The amendment is intended to build on the useful reassurances we had from the noble Lord, Lord De Mauley, at earlier stages in response to concerns we raised about the localisation of the discretionary Social Fund. Those concerns primarily centred on the lack of a ring fence for the money that is to be transferred to local authorities to allow them to provide services that replace those that the Social Fund currently provides to some of the most vulnerable people when they are facing a particularly difficult situation.
Those concerns about the lack of a ring fence were raised by more than 40 per cent of respondents to the Government consultation on reform of the Social Fund. They have been raised by a wide range of charities, including Scope, Crisis, and Family Action, which state that they are seriously concerned that the abolition of the discretionary Social Fund and its replacement with a patchwork of local arrangements will remove one of the final safety nets for some of the most vulnerable and needy members of society.
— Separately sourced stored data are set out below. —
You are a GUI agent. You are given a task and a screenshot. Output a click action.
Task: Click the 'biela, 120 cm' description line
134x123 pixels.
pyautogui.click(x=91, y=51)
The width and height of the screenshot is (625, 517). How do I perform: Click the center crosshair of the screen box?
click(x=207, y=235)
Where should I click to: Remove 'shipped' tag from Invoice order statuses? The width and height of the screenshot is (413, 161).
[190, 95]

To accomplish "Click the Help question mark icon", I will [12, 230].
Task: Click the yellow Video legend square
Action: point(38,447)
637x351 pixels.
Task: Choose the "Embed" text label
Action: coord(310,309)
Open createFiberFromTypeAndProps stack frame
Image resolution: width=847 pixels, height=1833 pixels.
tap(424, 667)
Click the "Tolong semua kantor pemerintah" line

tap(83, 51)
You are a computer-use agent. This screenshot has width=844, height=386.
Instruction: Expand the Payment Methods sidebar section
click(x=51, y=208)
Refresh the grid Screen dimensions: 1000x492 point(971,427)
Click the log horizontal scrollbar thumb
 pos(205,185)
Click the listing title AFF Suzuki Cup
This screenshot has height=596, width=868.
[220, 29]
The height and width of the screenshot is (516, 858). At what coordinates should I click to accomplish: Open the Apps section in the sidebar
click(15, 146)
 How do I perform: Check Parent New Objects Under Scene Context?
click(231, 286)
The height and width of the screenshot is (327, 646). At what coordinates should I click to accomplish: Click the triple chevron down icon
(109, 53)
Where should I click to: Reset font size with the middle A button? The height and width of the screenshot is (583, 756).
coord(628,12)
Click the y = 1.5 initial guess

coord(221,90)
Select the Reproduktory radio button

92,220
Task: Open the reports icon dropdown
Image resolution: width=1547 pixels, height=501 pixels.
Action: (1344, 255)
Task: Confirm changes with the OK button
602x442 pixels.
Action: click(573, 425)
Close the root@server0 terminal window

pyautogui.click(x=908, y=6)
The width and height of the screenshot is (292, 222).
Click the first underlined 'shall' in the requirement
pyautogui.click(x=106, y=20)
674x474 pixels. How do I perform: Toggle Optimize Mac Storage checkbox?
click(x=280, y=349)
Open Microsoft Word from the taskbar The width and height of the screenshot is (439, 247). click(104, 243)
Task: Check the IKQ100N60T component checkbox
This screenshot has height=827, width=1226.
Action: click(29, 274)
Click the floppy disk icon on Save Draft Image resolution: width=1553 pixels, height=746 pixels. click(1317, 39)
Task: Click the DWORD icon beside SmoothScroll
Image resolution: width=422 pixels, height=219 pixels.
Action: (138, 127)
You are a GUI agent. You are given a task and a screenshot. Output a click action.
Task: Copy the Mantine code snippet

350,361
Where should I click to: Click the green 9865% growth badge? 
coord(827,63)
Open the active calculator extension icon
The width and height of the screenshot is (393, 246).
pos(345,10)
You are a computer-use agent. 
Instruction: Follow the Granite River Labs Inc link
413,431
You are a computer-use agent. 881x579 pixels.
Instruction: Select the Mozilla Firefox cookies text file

Those concerns are so acute because of the degree of vulnerability of those to whom the Social Fund community care grant scheme provides support. Thirty-two per cent of those receiving a community care grant in 2009 were disabled, 26 per cent were lone parents and 10 per cent were pensioners. Many women fleeing domestic violence see community care grants as a vital lifeline when setting up a new home on exit from a refuge. The fear is that, without some way to ensure that local authorities use the money for the purposes for which it has been allocated, the needs of those groups will go unmet and the money will be diverted to other purposes—a lesson we learnt the hard way, as my noble friend Lady Lister pointed out, when we were responsible for removing the ring fence for the supporting people grant when we were in government. Crisis points out that councils are, on average, cutting supporting people services by 13 per cent, despite the overall supporting people budget being cut by only 2.7 per cent.
Local authorities themselves are worried about that possibility. DWP research published in December 2011 into local authorities’ plans to replace the Social Fund found that a number of authorities were concerned that without a ring fence and some level of reporting, funding would quickly become amalgamated into existing budgets and that, as a result, its identity, visibility and purpose would be lost. A second concern was that councillors or directorate heads would redirect the funding to plug gaps in other budgets. The most common example mentioned was the social care budget.
The amendment would not place a ring fence around the funding, which the Minister argued would be restrictive. He also argued that the settlement letter which accompanies the transfer of moneys to the local authority will be sufficient to ensure that those funds are used for the purpose for which they are intended—the meeting of often urgent need. If this is the case and local authorities intend as a matter of course to use the funds for this purpose, there should be no barrier to the Minister accepting the amendment, which merely puts in place a checking mechanism to ensure that what he is confident will happen takes place. We support the amendment.